Rows showing where targets appear
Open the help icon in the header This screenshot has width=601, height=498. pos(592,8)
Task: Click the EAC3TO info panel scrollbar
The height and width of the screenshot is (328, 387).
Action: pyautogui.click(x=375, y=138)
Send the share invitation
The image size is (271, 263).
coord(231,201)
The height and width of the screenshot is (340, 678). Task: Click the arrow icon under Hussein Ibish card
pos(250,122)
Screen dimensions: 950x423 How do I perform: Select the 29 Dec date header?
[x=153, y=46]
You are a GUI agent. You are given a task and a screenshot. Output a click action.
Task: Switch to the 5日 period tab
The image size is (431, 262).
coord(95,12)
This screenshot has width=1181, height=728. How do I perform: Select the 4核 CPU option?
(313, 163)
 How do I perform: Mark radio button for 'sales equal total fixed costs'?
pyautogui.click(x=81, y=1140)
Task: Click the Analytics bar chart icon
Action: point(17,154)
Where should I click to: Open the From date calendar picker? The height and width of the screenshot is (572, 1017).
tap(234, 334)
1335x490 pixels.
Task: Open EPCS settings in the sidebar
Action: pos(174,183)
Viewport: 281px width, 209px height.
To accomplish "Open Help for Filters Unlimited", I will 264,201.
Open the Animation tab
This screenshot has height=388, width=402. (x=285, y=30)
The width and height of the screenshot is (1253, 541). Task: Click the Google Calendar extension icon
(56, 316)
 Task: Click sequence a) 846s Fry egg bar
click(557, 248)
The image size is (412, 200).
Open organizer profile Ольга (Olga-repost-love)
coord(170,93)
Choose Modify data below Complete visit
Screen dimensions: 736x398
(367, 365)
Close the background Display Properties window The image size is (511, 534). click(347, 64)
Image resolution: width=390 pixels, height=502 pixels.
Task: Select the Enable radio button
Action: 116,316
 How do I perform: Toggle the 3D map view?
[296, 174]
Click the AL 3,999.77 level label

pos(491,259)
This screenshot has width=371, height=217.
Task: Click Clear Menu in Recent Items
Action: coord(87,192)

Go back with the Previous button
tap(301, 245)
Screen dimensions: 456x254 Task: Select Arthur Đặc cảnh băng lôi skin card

TASK BRIEF | Rescale everything from the line containing "Screen dimensions: 950x423" down to the line containing "coord(95,12)" and give only those lines, requests included. Multiply each coordinate in the answers by 0.7 and round to whole numbers, with halves rounding up.

EXERCISE ANSWER |
Screen dimensions: 950x423 How do I perform: Select the 29 Dec date header?
[x=107, y=32]
You are a GUI agent. You are given a task and a screenshot. Output a click action.
Task: Switch to the 5日 period tab
The image size is (431, 262).
coord(67,8)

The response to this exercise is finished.